Lung Cancer, Nonsmall Cell, Recurrent Clinical Trial
Official title:
Pilot Study of Affinity-enhanced Anti-NY-ESO-1 TCR Engineered Autologous T Cells in NSCLC Patients
TCR-T cell therapy experienced a breakthrough for treating tumors in recent years. Phase I /
II trial of NY-ESO-1-specific TCR-T treatment for synovial sarcoma and melanoma conducted by
the Rosenberg team at the National Cancer Institute showed that 61% Synovial cell sarcoma and
55% melanoma had therapeutic responses. Another report of a phase I / II clinical trial for
multiple myeloma showed that 20 patients received high affinity anti-NY-ESO-1 and LAGE-1
specific TCR-T treatment, 16 of them (80%) had the average progression-free survival of 19.1
months with minor side effect. These achievements indicate that TCR-T cell therapy can target
a variety of tumors including solid tumors without any severe side effects found in CAR-T
trials.
This study is mainly focused on tumor testis antigen (Cancer-Testis Antigen), because it is
not expressed in normal cells. NY-ESO-1 antigen is commonly expressed in 10-50% of melanoma,
lung, liver, esophageal, breast, prostate, bladder, thyroid and ovarian cancer cases, 60% of
multiple myeloma cases, and 70-80% of synovial cell sarcoma. Approximately 700,000 new cases
of lung cancer are identified each year in China, 70% of them die within one to two years
after diagnosis due to the lack of effective treatment. To address that unmet needs, our
TCR-T treatment targets non-small cell lung cancer with NY-ESO-1 antigen expression.
This study will investigate the safety and tolerability of TAEST16001 (TAEST: TCR Affinity
Enhancing Specific T cell Therapy, autologous T cells transduced with affinity enhanced
NY-ESO-1 TCR) cell therapy in subjects with NSCLC who have received prior therapy for their
disease but their disease has progressed or relapsed.
This Phase 1 study is designed as a cell dose escalation trial evaluating the safety of
TAEST16001 T cell therapy in subjects with NSCLC who have received prior therapy for their
disease but the disease has progressed or relapsed. Anti-tumor activity and other exploratory
objectives will be assessed.

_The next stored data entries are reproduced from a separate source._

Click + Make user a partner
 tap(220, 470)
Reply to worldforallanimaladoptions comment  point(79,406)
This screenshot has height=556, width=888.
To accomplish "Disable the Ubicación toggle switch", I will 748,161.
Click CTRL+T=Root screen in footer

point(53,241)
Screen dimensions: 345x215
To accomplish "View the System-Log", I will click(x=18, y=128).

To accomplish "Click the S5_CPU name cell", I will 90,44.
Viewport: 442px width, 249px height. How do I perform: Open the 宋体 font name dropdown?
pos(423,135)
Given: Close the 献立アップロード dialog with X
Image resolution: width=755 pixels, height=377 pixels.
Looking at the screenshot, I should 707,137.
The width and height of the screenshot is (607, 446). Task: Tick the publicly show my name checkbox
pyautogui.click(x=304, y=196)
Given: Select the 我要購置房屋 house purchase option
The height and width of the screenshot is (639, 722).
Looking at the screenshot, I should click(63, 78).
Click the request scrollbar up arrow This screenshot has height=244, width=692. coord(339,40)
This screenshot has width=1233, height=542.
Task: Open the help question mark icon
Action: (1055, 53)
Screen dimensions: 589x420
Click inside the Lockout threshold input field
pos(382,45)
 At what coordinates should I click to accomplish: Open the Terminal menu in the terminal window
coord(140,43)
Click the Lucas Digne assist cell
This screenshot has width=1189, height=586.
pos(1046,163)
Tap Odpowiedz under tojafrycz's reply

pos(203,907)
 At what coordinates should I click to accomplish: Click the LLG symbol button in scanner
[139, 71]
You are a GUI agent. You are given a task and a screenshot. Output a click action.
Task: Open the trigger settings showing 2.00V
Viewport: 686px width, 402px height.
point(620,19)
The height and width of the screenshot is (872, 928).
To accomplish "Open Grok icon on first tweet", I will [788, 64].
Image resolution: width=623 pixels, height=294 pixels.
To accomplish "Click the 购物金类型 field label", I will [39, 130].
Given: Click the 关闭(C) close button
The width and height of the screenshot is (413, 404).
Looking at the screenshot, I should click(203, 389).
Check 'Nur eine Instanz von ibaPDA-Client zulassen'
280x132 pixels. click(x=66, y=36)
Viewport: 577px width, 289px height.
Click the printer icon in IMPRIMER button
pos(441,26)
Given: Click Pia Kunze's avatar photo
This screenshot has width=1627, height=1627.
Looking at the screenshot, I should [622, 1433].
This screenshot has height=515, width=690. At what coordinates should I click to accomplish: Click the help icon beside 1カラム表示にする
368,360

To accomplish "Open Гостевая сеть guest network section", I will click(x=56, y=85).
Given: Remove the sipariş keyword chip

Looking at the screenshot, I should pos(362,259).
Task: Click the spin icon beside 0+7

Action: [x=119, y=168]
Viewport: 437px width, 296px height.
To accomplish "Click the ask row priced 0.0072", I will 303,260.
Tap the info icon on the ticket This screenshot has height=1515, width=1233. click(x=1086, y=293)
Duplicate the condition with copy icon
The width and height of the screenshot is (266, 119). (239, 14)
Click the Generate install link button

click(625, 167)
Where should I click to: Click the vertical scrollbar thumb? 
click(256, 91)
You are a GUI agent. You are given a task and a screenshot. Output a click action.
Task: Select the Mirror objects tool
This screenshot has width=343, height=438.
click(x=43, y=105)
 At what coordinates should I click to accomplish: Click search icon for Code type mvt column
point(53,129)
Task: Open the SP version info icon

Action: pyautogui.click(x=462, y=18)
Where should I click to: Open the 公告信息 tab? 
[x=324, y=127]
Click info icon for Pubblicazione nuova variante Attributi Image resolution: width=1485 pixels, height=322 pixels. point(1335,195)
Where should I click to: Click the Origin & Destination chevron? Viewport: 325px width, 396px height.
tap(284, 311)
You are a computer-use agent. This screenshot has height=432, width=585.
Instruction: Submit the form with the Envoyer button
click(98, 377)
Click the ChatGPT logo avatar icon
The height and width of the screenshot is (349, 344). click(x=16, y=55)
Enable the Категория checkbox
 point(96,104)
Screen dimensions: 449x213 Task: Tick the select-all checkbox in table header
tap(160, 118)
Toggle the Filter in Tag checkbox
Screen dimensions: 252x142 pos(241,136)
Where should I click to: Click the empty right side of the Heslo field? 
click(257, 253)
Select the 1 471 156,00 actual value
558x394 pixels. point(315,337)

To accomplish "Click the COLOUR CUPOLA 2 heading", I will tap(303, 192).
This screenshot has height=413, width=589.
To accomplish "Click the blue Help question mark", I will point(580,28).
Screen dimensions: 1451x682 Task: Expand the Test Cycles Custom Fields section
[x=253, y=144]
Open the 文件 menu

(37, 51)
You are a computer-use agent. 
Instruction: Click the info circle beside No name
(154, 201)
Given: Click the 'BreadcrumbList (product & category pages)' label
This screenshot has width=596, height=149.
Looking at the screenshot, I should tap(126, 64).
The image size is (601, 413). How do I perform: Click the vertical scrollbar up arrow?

Subjects enter from a Screening Protocol and are positive for
HLA-A2*02:01 and have tumor that express NY-ESO-1. The subjects will be evaluated DLT and MTD
using a modified 3+3 cell dose escalation design to determine the cell dose range. Subjects
will receive cytoreductive chemotherapy with cyclophosphamide (250-500mg/m2/day) plus
fludarabine (25mg/m2/day) on day -7 to day -5 followed by infusion of dose of about 5×109
TAEST16001 and IL-2(s.c.).
Subjects will stay in hospital for safety and efficacy assessment daily from T cell infusion
(Day 0) through Day 7, and then weekly until week 4 and then at 8 weeks, 12 weeks, 16 weeks
and every 3 months until progression of their disease.